I’ve just started learning about computer vision, so I’m also discovering the most commonly CV associated language, which is Python. I’m a Python total beginner (only learnt C and Pascal in my youth), so sorry in advance for the noobish question.
I’ve found countless tutorials about object detections in pictures, videos, and even real time streaming (using web workers) but there’s nothing about doing the job on static webpages.
What I’d like to do is: launch a Chrome/Firefox session, browse to a site, perform object detection on that website, and maybe interact with it. Typically, I’d go to an animal care website, detect a dog among the different animals pictures, then click on the first detected dog picture to go to that URL.
Now, from what I understood after looking at the code, cv2 needs a path to a picture first, using the imread method:
image = cv2.imread(imagepath)
The question is: is there a way or a trick to specify a part of the screen as the imread input, instead of a jpg file location? Then I could give the Chrome window coordinates as boundaries for the input.
I first thought about a workaround, which is: take a screenshot of my desktop, define the ROI = box within the browser borders, perform object detection, calculate the X,Y coordinates of the target, then go back to Chrome and send a mouse click on X, Y. But that’s a bit awful, and painful. I’d prefer to do that “live”, i.e. directly on my browser screen. Since the page is static once everything is loaded (no embedded video), I don’t need RT detection.
Thank you in advance.

if you really want to do this in the browser (and you don’t control any of those websites you visit), you probably need to do this from javascript (running inside the browser), not python, which would have to run e.g. on some server.

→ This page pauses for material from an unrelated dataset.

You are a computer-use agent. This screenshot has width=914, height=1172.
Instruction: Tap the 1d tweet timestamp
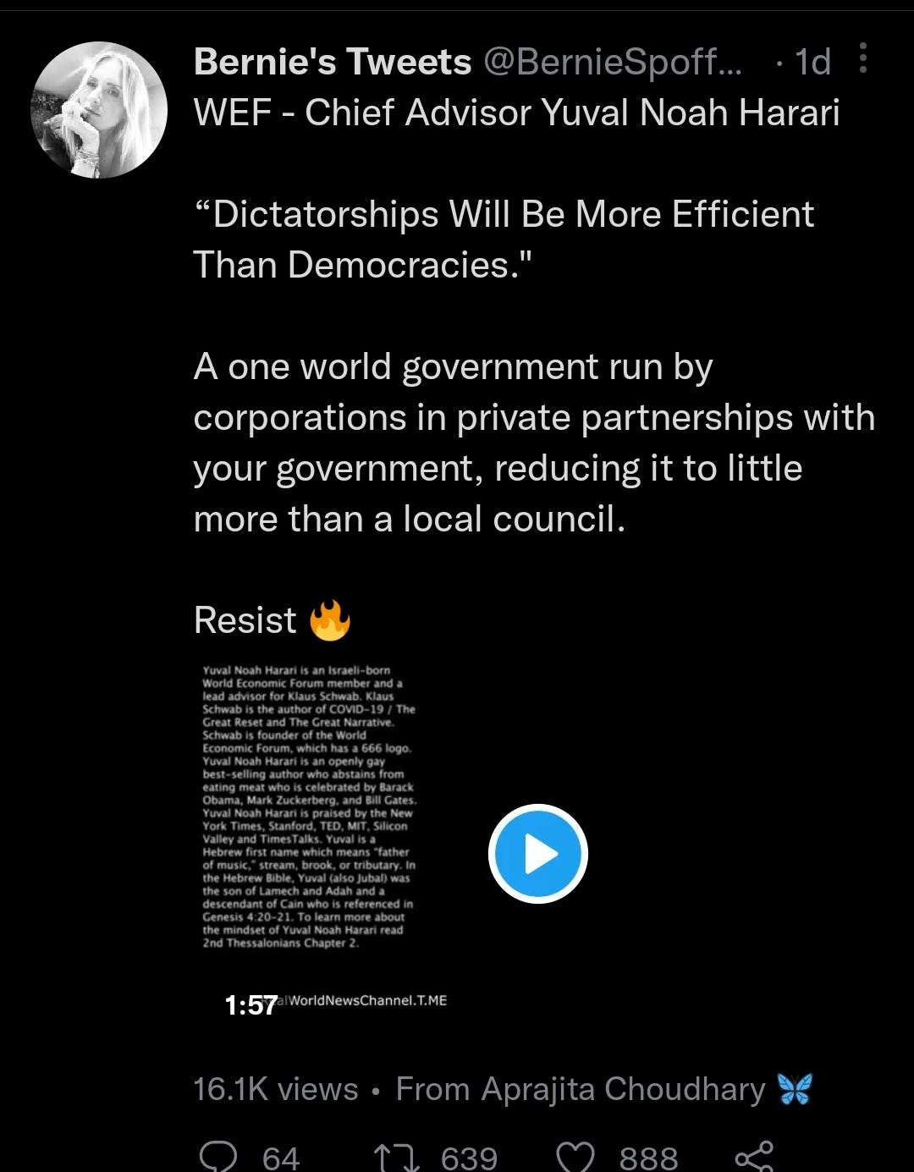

have a look at the opencv.js tutorials

oh, thank you very much. I got it

finding specific objects and clicking on them… are you trying to solve captchas?

if you use python, you can find some screenshot module and take a screenshot

(for windows, I’d recommend d3dshot · PyPI )

you have no reason to deal with the browser directly.

you can simply send a mouse click. it’ll land in whatever program happens to be under the pointer. there’s much written about how to simulate a mouse click using python.

Actually I’m currently looking for some bargains on vinted-like sites, especially used trench coat. As I’m quite lazy, I’m just trying to scrape to find a list of offers. Of course I could use the sort menu, it’s easier… but it’s also fun learning python/java while shopping :slight_smile: